Telecom services, which include fixed and mobile telecom services, will be the largest overall spending category throughout the forecast period within the government sector. It is expected to be USD 5.2 billion in 2015– led by growth in mobile network services.
The software segment includes enterprise resource planning (ERP), supply chain management (SCM), customer relationship management (CRM), enterprise application software, infrastructure software and vertical specific software. Software spending will grow 6.7 per cent over the 2014 spending, to reach USD 1.2 billion. In 2015, software spending will be led by growth in the ERP, SCM, CRM and enterprise application software which includes office suites and content, communications and collaboration amongst others.
“Transition from one-way department centric eGovernment initiatives to a two-way interactive citizen centric digital government is driving spending in government IT in the region,” said Dr. Anurag Gupta, Research Vice President at Gartner. “We expect further investments in building systems for sharing data across departments with a goal of simplifying government transaction for citizens and continued investments in mobile technologies to facilitate anytime anywhere access.”
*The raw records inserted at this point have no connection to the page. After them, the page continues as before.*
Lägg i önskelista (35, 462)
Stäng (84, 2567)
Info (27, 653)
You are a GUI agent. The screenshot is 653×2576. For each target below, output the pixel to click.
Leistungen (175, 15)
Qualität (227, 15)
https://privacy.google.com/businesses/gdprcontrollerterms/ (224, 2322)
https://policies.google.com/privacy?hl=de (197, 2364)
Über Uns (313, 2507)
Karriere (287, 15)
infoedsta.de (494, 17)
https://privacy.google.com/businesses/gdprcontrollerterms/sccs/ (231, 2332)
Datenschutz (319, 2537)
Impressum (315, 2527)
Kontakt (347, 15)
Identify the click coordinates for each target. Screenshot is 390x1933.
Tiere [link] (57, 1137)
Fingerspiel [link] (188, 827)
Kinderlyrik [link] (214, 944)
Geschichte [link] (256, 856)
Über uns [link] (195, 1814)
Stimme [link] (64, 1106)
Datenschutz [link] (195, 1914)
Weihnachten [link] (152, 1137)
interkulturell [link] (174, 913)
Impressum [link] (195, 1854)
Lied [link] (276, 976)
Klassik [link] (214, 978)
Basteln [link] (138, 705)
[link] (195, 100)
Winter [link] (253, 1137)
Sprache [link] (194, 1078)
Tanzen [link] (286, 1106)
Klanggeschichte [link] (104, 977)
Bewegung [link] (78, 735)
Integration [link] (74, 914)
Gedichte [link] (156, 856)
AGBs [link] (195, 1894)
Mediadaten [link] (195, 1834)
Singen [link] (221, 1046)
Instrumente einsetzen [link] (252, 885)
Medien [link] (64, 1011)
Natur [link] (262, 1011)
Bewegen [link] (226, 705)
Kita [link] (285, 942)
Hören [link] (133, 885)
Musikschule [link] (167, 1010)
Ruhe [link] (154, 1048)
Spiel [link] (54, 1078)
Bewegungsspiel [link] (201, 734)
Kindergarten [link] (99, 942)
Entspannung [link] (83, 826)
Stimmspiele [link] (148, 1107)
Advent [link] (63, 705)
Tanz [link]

Further information on government sector IT spending is available in the Gartner report ‘Enterprise IT Spending for the Government and Education Markets, Worldwide, 2013-2019, 1Q15 Update’. The report is available on Gartner’s website at http://www.gartner.com/document/3036517.The forecasts provide total enterprise IT spending, including internal spending and multiple lines of detail for spending on hardware, software, IT services, and telecommunications for vertical industries and 43 countries within seven geographies.